Deserialize Google Protobuf binary file


Google Protobuf has confused me more than ever and I am trying to understand how things work.

  1. Please help me understand if I am understanding this correctly. .proto file defines the definition of the message and protoc is a compiler. The data is compiled in a binary file (.pb) . Correct? If not, can you please help me understand. I can't process Google Protobuf docs. It is quite confusing. And haven't had any luck with Stack Overflow or other blogs.

  2. Important, I can't modify my C++ code where the logic is defined. With that being said, I'd like to deserialize filename.pb (binary file) and parse results through Python. Is this possible?

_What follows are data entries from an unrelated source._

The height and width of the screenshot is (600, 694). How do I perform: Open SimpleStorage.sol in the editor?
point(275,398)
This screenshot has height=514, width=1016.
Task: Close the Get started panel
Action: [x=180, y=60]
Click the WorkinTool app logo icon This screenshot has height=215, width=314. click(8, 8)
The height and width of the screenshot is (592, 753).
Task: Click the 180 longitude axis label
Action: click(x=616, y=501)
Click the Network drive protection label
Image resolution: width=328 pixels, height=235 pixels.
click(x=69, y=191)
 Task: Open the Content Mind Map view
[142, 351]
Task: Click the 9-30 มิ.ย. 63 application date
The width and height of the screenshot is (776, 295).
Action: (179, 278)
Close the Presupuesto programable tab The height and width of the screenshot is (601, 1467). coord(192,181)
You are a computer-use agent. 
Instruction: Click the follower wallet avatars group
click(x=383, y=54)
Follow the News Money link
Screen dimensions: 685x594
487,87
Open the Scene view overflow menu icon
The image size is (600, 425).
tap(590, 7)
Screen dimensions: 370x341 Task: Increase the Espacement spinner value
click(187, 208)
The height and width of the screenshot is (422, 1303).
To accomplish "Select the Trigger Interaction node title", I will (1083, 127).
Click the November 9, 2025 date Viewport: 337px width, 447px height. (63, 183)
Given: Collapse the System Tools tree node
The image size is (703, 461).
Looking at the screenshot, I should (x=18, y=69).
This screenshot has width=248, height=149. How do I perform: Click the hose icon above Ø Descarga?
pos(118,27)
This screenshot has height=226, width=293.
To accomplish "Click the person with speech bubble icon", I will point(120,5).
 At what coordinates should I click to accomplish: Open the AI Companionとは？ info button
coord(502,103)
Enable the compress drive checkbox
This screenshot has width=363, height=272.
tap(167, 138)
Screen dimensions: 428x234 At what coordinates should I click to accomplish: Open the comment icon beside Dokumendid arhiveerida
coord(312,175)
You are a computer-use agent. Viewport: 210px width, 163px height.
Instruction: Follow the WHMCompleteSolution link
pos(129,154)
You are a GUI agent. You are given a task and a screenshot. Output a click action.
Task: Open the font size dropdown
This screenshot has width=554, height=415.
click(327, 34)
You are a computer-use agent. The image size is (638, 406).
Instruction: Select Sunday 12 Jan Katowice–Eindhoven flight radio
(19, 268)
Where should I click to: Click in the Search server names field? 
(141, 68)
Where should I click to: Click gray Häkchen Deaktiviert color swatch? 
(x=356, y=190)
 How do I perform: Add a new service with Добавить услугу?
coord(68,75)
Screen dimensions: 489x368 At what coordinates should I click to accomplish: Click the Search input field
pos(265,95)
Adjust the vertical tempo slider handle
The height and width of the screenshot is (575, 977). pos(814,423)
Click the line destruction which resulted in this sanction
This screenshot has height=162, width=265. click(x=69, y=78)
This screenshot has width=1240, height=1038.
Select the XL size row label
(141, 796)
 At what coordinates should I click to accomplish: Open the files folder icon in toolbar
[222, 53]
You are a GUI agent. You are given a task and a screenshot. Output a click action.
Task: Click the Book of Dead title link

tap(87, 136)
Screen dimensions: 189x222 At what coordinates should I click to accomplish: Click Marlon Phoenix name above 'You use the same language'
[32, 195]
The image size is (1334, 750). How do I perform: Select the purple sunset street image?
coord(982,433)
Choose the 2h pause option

Thanks for your help in advance!!


Solution

  • I am not sure if I am answering your question at all, but I'll give you an example. Once you have your Protocol_pb2.py, you can parse the messages quite easily with the protobuf python API (and possibly struct). I am not an expert in protobuf, but I have at least parsed Mumble messages. Now, I do not know how exactly you are using protobuf and what for, but this example shows how to parse mumble messages (that use protobuf), and hopefully will give you some insight. So:

    Import the protoc-created protobuf-file (you create it in the way that I answered to your last question) & struct:

    import struct
    import Mumble_pb2 as mumble_protobuf
    

    The mumble_protobuf module will contain the different messages defined in your .proto file converted to Python format. You can save the different message types to for example a dict:

    PACKET_TYPES = {
        0: mumble_protobuf.Version,
        1: mumble_protobuf.UDPTunnel,
        2: mumble_protobuf.Authenticate,
    ...
    

    I'm skipping things here but once you receive the binary data of a packet you can parse it. I suppose each application does things differently, but for example mumble sends the protobuf message prefixed with 2 bytes that include the message type, and 4 bytes that tell the packet length. This probably is done differently in your application. Whatever the case, you must somehow know what kind of message you will be parsing (assuming your protocol has multiple message types). But as an example:

    # The header format corresponds to the mumble packet that send the prefix + protobuf-msg
    HEADER_FORMAT = ">HI" # Big endian, unsigned short + unsigned int
    packet_type, packet_length = struct.unpack_from(HEADER_FORMAT, buffer)
    

    If you have multiple messages in a buffer you would need to extract the packet data from your buffer based on the packet length. When you know the message type, you can parse it. This part will just fetch the class corresponding to the message type from the pb2-file, and parse the message based on it.

    MessageClass = PACKET_TYPES[packet_type]
    message = MessageClass()
    message.ParseFromString(packet_data)
    

    Now message will finally contain the parsed protobuf message, and you can use it like you would when constructing one: you can reference to the fields etc: message.UserName or whatever.